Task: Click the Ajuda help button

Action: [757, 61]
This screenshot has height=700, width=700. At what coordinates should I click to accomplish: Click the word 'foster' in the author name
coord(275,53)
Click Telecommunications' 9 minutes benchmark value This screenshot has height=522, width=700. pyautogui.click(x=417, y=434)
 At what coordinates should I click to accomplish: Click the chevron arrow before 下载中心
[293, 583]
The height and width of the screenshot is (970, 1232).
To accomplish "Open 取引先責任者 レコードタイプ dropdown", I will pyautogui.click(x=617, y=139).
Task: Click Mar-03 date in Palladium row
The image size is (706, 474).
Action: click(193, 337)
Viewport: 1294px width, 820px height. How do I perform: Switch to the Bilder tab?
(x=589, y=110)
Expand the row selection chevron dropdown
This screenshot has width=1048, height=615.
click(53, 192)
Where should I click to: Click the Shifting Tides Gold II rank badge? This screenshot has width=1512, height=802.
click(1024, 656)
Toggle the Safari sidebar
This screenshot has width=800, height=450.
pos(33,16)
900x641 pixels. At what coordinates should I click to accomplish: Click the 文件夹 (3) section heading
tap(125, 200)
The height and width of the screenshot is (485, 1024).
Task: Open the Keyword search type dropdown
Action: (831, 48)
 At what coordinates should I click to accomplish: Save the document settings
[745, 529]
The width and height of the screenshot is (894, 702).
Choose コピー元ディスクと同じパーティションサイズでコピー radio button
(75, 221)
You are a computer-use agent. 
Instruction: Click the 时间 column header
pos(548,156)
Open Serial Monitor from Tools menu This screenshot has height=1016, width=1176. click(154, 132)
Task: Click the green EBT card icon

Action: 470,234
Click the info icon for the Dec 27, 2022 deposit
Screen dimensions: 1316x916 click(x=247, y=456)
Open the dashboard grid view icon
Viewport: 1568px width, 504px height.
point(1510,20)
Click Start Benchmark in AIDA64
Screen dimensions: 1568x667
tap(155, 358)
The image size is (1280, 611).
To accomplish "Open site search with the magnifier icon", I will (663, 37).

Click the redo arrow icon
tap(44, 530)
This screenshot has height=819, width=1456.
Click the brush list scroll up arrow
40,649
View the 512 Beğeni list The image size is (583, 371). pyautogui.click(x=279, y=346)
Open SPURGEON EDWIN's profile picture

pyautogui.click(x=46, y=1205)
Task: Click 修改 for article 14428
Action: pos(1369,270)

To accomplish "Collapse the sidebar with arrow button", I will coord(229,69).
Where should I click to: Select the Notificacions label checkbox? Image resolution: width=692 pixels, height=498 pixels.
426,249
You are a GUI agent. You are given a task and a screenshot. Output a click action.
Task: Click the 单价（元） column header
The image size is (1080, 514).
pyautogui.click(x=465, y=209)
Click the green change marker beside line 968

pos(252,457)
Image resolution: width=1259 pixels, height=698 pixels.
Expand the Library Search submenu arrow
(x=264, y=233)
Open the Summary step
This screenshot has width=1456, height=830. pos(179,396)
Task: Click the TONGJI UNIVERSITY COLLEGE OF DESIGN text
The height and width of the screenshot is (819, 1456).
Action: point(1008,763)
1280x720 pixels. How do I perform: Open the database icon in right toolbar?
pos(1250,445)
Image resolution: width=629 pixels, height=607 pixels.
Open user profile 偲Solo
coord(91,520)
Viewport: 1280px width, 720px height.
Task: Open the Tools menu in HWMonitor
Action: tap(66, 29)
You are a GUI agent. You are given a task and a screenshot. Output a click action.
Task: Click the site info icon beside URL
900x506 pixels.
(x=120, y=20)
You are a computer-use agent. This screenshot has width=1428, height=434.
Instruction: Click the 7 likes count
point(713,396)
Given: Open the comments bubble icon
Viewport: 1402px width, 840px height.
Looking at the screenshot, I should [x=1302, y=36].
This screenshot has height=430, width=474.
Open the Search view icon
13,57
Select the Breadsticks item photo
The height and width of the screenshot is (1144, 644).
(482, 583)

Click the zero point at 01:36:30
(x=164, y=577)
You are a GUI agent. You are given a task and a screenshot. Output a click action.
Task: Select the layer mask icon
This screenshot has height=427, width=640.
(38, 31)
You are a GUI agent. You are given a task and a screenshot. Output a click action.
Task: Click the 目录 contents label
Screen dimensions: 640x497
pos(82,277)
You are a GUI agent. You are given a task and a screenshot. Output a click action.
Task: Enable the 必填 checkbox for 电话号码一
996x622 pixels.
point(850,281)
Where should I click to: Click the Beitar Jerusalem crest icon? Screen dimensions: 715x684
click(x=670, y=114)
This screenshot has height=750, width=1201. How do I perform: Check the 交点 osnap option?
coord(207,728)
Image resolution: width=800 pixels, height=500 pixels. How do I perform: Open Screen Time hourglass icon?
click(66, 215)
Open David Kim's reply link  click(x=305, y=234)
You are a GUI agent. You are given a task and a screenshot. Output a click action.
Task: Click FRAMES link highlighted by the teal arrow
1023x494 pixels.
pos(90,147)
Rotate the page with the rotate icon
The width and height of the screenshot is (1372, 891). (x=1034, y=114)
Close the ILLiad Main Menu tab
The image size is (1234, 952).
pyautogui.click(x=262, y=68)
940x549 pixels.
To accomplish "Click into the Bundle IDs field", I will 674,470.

- - -

## The task
Reproduce the rows from the line with "Click the zero point at 01:36:30" up to and including the line with "pyautogui.click(x=262, y=68)", swapping "GUI agent" for "desktop agent" and leaving all else unchanged.

## Worked answer
Click the zero point at 01:36:30
(x=164, y=577)
You are a desktop agent. You are given a task and a screenshot. Output a click action.
Task: Select the layer mask icon
This screenshot has height=427, width=640.
(38, 31)
You are a desktop agent. You are given a task and a screenshot. Output a click action.
Task: Click the 目录 contents label
Screen dimensions: 640x497
pos(82,277)
You are a desktop agent. You are given a task and a screenshot. Output a click action.
Task: Enable the 必填 checkbox for 电话号码一
996x622 pixels.
point(850,281)
Where should I click to: Click the Beitar Jerusalem crest icon? Screen dimensions: 715x684
click(x=670, y=114)
This screenshot has height=750, width=1201. How do I perform: Check the 交点 osnap option?
coord(207,728)
Image resolution: width=800 pixels, height=500 pixels. How do I perform: Open Screen Time hourglass icon?
click(66, 215)
Open David Kim's reply link  click(x=305, y=234)
You are a desktop agent. You are given a task and a screenshot. Output a click action.
Task: Click FRAMES link highlighted by the teal arrow
1023x494 pixels.
pos(90,147)
Rotate the page with the rotate icon
The width and height of the screenshot is (1372, 891). (x=1034, y=114)
Close the ILLiad Main Menu tab
The image size is (1234, 952).
pyautogui.click(x=262, y=68)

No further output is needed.